A Brief Introduction to Machine Learning Tree
Artificial intelligence(AI) is a branch of computer science in which we aim to build intelligent machines. Machines are trained and given power so that they can take decisions on their own. AI has many branches but, here we will narrow down the line take only Machine Learning. Machine Learning is a branch of Artificial intelligence in which we are not implicitly programming the machines(computers) programmatically, machines learn from data. When we reached to Machine Learning, we need to define the terms closely related to ML. Machine Learning is divided into three parts, supervised learning, unsupervised learning and reinforcement learning. Before going into more depth, we will be introduced some of the concepts here.
The image shows five objects A, B, C, D and E. Each object has some features like Height, Weight and Age. The horizontal rows represent the instances e.g. the one in green color. Vertical columns show features of objects like height is one of the features.
Machine Learning methods learn from examples. machine learning, model is trained by a labeled dataset. A dataset can be defined as a collection of instances with similar features. Data can be audio, video or text and it can be structured or unstructured. Dataset is divided into two main parts, the first one is training data and the second is testing data. Mostly 80% of the dataset is used as a training dataset and the remaining 20% is used as testing or validation dataset. The training dataset is the one, which we feed to our machine learning method (Model) to train it. A testing dataset is the one that is used to test the accuracy of the model not to train the model.
ML is purely based on data so; the first thing is data gathering. If luckily you have the dataset then it makes your work very easy. If not, you need to gather dataset for yourself. Datasets can be video, audio or text. Before training the model, you need to decide that where is your data warehouse, from where data will come to the model. Data collection is the first and most important step. While collecting data you should think of different conditions that can face in reality. You need to cater as many conditions as you can so that the accuracy of your model can be improved as much as you can.
After collecting the required data, you need to first clean up the data. This means you need to remove the dirty data, which can decrease your accuracy or which is irrelevant. When completely cleaned, then you should label the data. Labeling means assigning a category to an object.
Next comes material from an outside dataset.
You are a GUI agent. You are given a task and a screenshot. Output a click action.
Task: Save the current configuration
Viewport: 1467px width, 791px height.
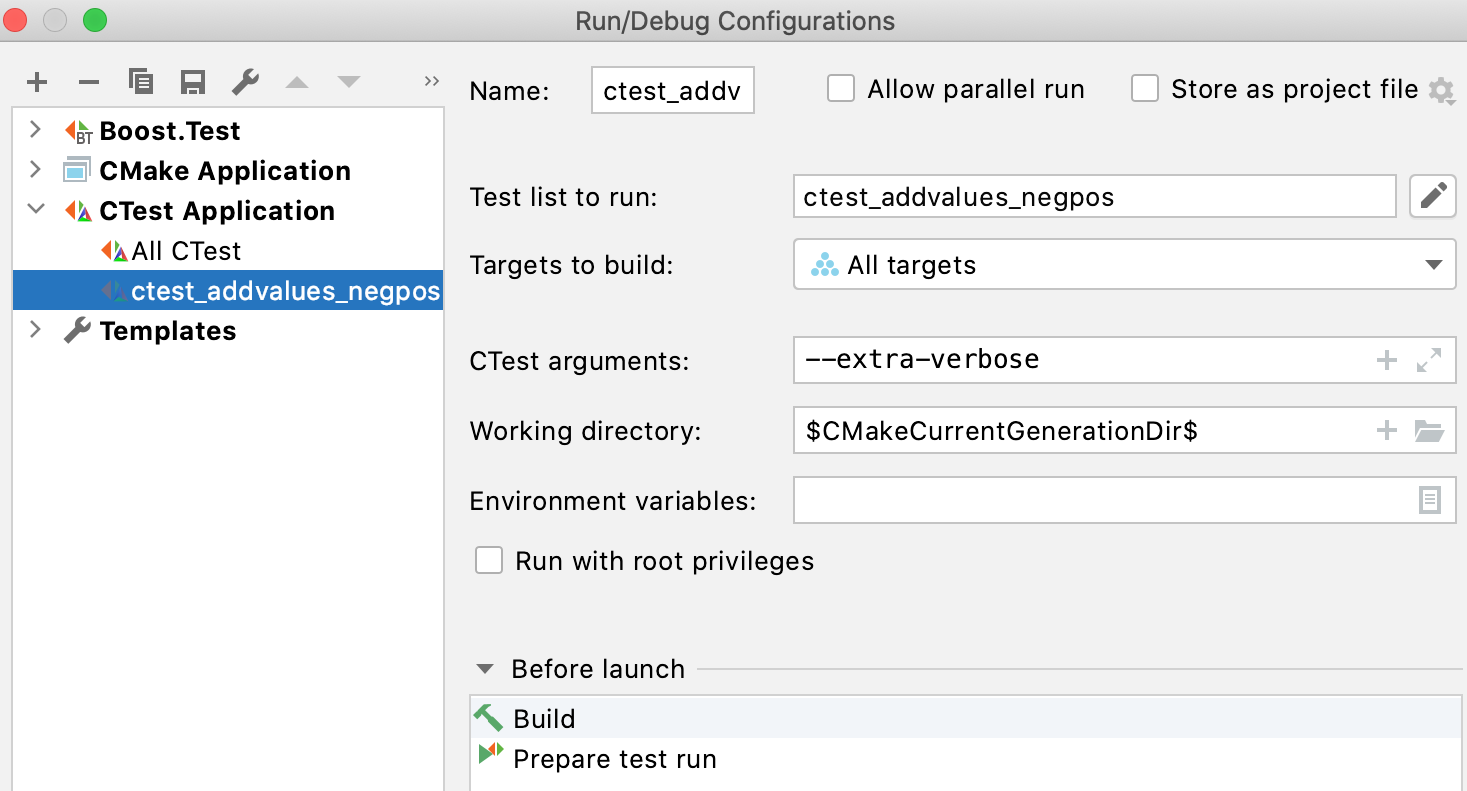[x=193, y=82]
Ground Truth is one of the ML services provided by AWS, which is used to build a highly accurate training dataset.
Build, Train, and Test
After labeling the cleaned dataset, it’s the turn to Build the machine learning algorithm. While building your algorithm you need to take care of Overfitting and Underfitting. Overfitting means the model performs best for a particular data set and performs not good for a general dataset. On the other hand, underfitting means that the model is unable to
capture the structure of data this means the model does not fit the data. Your model should be the best fit, which means it should perform well on the particular data set as well as the general data.
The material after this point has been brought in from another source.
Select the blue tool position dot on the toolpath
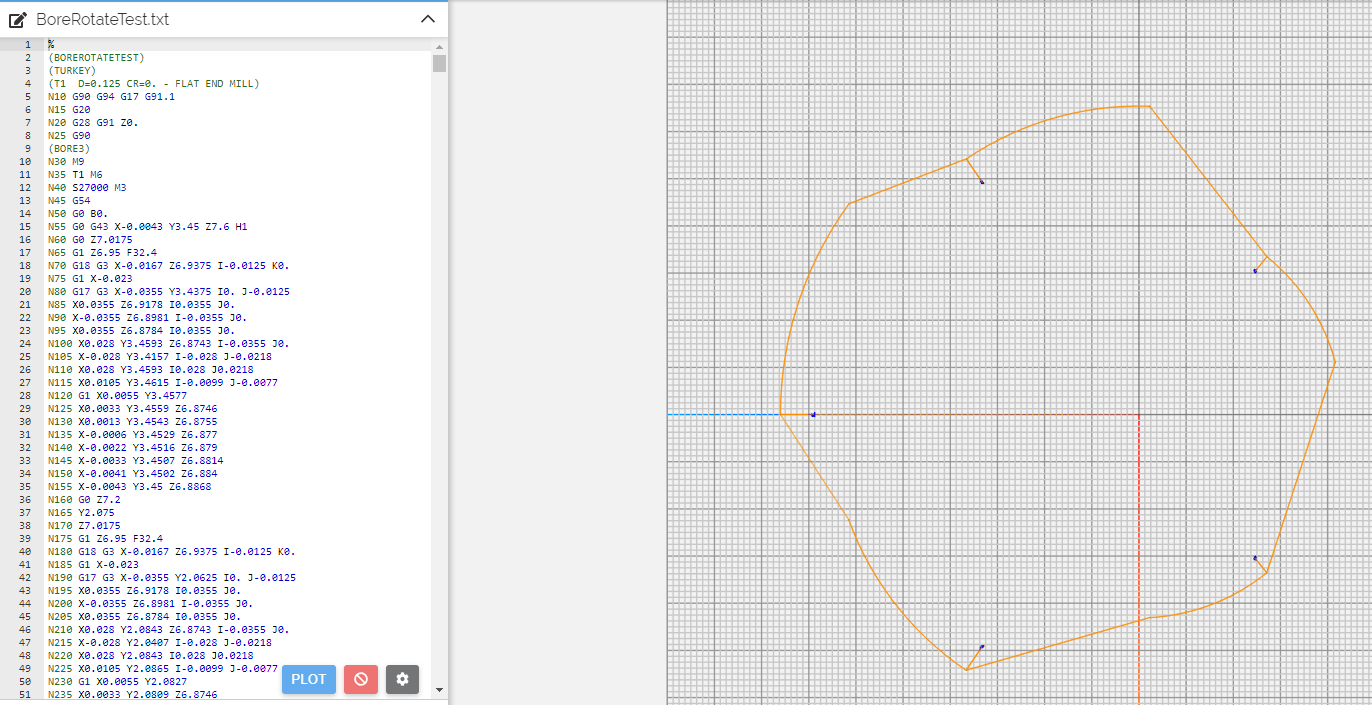This screenshot has height=705, width=1372. pos(815,413)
The second thing is to train the model you developed by the dataset you gathered. Training is the name of feeding the algorithm with the dataset. The algorithm captures the structure of the input dataset and trains itself. After the algorithm is trained by some specific data, it’s now called the model.
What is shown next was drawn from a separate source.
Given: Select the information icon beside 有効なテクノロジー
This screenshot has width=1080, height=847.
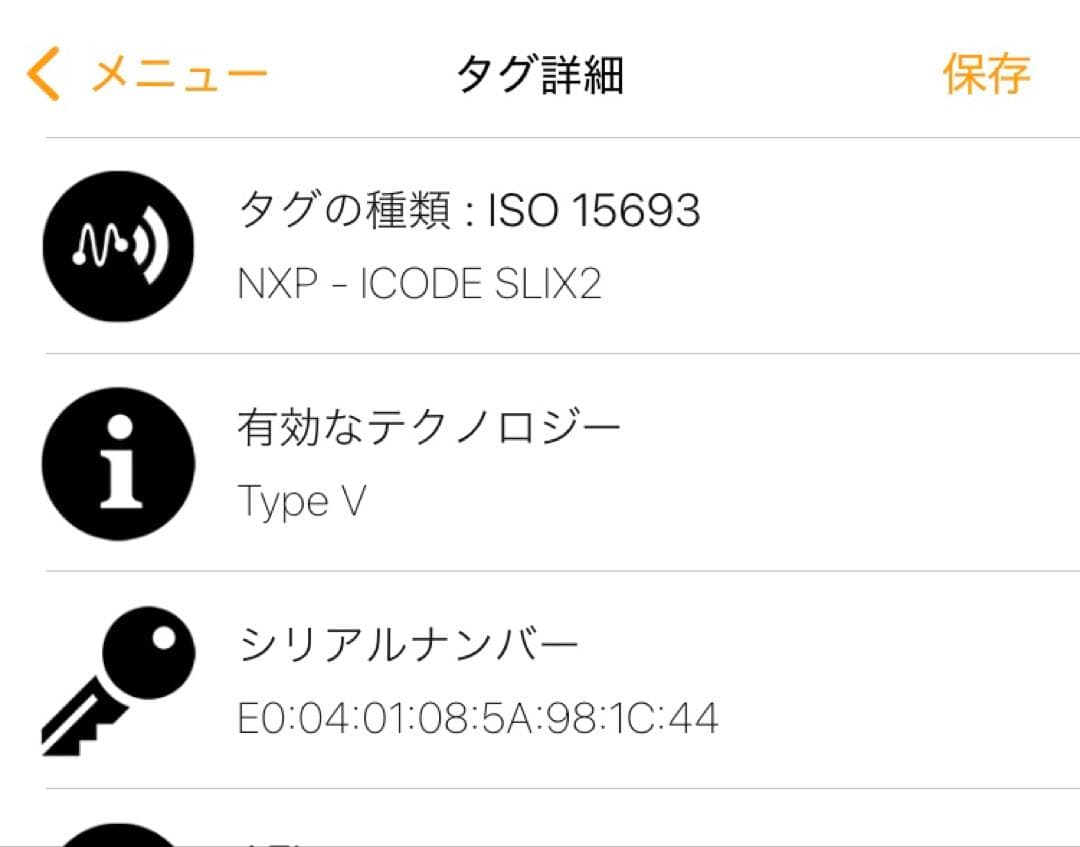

As discussed earlier that from the overall dataset, 80% is used as training and the remaining 20% is used for testing. The performance of the model is tested using this set of data. On the basis of the results from this test, the model is further improved to make the model more accurate and efficient.
Amazon provides one of the best tools named SageMaker. This enables the developers to create, train and deploy the models easily.
Supervised Learning is the one in which the model (Machine learning algorithm) is trained by labeled data. Labeled data means a unique output for specific input. After trained by this labeled data, the model is in a position to predict the output for an input. Regression problems and Classification problems are discussed under this umbrella.
On the other hand, it’s unsupervised learning. In this type of learning, the model is learned by unlabeled data. Cluster analysis, Hidden Markov chain and Association Analysis are the methods discussed under this branch of ML.
The third branch of Machine Learning is Reinforcement learning. In reinforcement learning the model learns from its mistakes. The model performs some action based on some state. Based on this action, the environment gives rewards to the model. A reward can be positive and negative, the negative reward is also known as a penalty. If the reward is positive, models learn this and if a reward is negative, the model does not learn it.